» Given records:
****************************************

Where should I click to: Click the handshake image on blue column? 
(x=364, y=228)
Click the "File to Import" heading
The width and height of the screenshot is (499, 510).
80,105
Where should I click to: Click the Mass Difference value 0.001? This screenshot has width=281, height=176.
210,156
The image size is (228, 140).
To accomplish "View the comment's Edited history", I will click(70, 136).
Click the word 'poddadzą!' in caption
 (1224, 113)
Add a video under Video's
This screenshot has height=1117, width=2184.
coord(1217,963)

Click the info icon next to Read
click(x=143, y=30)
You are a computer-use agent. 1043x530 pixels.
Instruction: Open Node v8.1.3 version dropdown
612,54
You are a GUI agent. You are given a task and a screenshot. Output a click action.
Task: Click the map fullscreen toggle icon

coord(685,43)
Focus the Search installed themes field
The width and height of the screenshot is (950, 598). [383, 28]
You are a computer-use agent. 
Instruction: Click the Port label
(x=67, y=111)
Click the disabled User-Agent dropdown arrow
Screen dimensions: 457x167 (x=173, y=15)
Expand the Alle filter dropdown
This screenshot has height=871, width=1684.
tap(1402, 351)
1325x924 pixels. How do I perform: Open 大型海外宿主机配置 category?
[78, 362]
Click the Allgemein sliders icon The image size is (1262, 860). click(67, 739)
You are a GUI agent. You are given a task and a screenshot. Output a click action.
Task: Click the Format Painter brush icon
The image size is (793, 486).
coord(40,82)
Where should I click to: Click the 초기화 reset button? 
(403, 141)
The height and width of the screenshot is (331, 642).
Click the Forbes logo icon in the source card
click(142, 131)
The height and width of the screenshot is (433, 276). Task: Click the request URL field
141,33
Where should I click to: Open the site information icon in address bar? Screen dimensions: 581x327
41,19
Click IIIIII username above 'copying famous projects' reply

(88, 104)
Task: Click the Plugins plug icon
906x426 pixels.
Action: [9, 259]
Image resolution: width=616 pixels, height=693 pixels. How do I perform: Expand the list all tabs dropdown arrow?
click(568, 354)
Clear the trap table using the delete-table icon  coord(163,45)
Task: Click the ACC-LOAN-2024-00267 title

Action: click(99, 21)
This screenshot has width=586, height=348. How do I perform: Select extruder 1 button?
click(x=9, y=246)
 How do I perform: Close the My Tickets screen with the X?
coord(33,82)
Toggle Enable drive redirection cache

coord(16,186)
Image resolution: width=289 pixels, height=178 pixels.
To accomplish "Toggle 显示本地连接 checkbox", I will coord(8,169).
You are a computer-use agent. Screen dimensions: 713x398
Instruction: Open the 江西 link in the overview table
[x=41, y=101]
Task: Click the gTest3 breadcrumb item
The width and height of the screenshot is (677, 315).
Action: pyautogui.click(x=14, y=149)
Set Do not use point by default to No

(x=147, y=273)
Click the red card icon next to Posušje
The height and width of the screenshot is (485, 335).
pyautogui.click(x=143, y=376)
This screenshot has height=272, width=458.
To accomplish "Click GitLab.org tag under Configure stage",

****************************************

» The exercise:
Convert every line of the items above into a JSON list of strings, one string per line, leaving out blank lines.

» The output:
[
  "Where should I click to: Click the handshake image on blue column? ",
  "(x=364, y=228)",
  "Click the \"File to Import\" heading",
  "The width and height of the screenshot is (499, 510).",
  "80,105",
  "Where should I click to: Click the Mass Difference value 0.001? This screenshot has width=281, height=176.",
  "210,156",
  "The image size is (228, 140).",
  "To accomplish \"View the comment's Edited history\", I will click(70, 136).",
  "Click the word 'poddadzą!' in caption",
  " (1224, 113)",
  "Add a video under Video's",
  "This screenshot has height=1117, width=2184.",
  "coord(1217,963)",
  "Click the info icon next to Read",
  "click(x=143, y=30)",
  "You are a computer-use agent. 1043x530 pixels.",
  "Instruction: Open Node v8.1.3 version dropdown",
  "612,54",
  "You are a GUI agent. You are given a task and a screenshot. Output a click action.",
  "Task: Click the map fullscreen toggle icon",
  "coord(685,43)",
  "Focus the Search installed themes field",
  "The width and height of the screenshot is (950, 598). [383, 28]",
  "You are a computer-use agent. ",
  "Instruction: Click the Port label",
  "(x=67, y=111)",
  "Click the disabled User-Agent dropdown arrow",
  "Screen dimensions: 457x167 (x=173, y=15)",
  "Expand the Alle filter dropdown",
  "This screenshot has height=871, width=1684.",
  "tap(1402, 351)",
  "1325x924 pixels. How do I perform: Open 大型海外宿主机配置 category?",
  "[78, 362]",
  "Click the Allgemein sliders icon The image size is (1262, 860). click(67, 739)",
  "You are a GUI agent. You are given a task and a screenshot. Output a click action.",
  "Task: Click the Format Painter brush icon",
  "The image size is (793, 486).",
  "coord(40,82)",
  "Where should I click to: Click the 초기화 reset button? ",
  "(403, 141)",
  "The height and width of the screenshot is (331, 642).",
  "Click the Forbes logo icon in the source card",
  "click(142, 131)",
  "The height and width of the screenshot is (433, 276). Task: Click the request URL field",
  "141,33",
  "Where should I click to: Open the site information icon in address bar? Screen dimensions: 581x327",
  "41,19",
  "Click IIIIII username above 'copying famous projects' reply",
  "(88, 104)",
  "Task: Click the Plugins plug icon",
  "906x426 pixels.",
  "Action: [9, 259]",
  "Image resolution: width=616 pixels, height=693 pixels. How do I perform: Expand the list all tabs dropdown arrow?",
  "click(568, 354)",
  "Clear the trap table using the delete-table icon  coord(163,45)",
  "Task: Click the ACC-LOAN-2024-00267 title",
  "Action: click(99, 21)",
  "This screenshot has width=586, height=348. How do I perform: Select extruder 1 button?",
  "click(x=9, y=246)",
  " How do I perform: Close the My Tickets screen with the X?",
  "coord(33,82)",
  "Toggle Enable drive redirection cache",
  "coord(16,186)",
  "Image resolution: width=289 pixels, height=178 pixels.",
  "To accomplish \"Toggle 显示本地连接 checkbox\", I will coord(8,169).",
  "You are a computer-use agent. Screen dimensions: 713x398",
  "Instruction: Open the 江西 link in the overview table",
  "[x=41, y=101]",
  "Task: Click the gTest3 breadcrumb item",
  "The width and height of the screenshot is (677, 315).",
  "Action: pyautogui.click(x=14, y=149)",
  "Set Do not use point by default to No",
  "(x=147, y=273)",
  "Click the red card icon next to Posušje",
  "The height and width of the screenshot is (485, 335).",
  "pyautogui.click(x=143, y=376)",
  "This screenshot has height=272, width=458.",
  "To accomplish \"Click GitLab.org tag under Configure stage\","
]